Thursday, October 1, 2015

FSB Updates FX Benchmark Progress

The Financial Stability Board (FSB), created in 2009 by the G20 to reform international financial regulation, includes as part of its mandate a role in standard setting and in promoting members’ implementation of international standards. In September 2014 it issued a report highlighting recommended solutions to prevent a repeat of the FX benchmark scandal. Today it released an update to look at progress made since that report.

The update is fairly positive ("having moved the market in a favourable direction"), highlighting improvements, but also mentioning areas where it believes that more work needs to be done.

The points made include:
1) There have been useful reforms in the methodology used in the WM Reuters (WMR) fix but that more can do done, and mentions certain central banks adjusting their fix methodologies as well. The FSB reiterates that all fixes need to be reviewed, not just the WMR fix.
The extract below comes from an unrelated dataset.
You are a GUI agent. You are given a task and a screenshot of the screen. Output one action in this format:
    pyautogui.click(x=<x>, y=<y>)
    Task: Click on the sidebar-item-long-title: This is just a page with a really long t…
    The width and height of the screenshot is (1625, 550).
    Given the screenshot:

2) "Recommendations suggested to increase transparency in pricing for fix transactions have seen good implementation among the largest market participants and for the most used benchmarks, but that elsewhere there is scope for further improvement".

3) "Steps to separate dealers’ fixings business from other activities are being taken by the larger participants and in the most active markets, but again there is room for further implementation in other areas of the FX market. For the execution of benchmark transactions, industry-led initiatives to promote greater use of independent netting and execution facilities are seeing welcome progress".

4) "Work is underway to improve market conduct practices, both within individual firms and through market-wide initiatives, including the global effort underway to develop a single code of conduct for the foreign exchange market through the Bank for International Settlements (BIS) Markets Committee working group on FX markets".

5) "While many index providers and end-users have increased their focus on the due diligence around FX benchmark use, there is scope for greater follow-through on this on the part of some market participants".

All in all, it appears that while some additional fix changes may be seen, for the most part fix reform will primarily involve broadening the changes already made to cover additional fixes and additional market participants. The probable exception will be the new international code of conduct being created by the BIS. This will replace the many different codes currently in force in markets around the world and will impact bank behavior.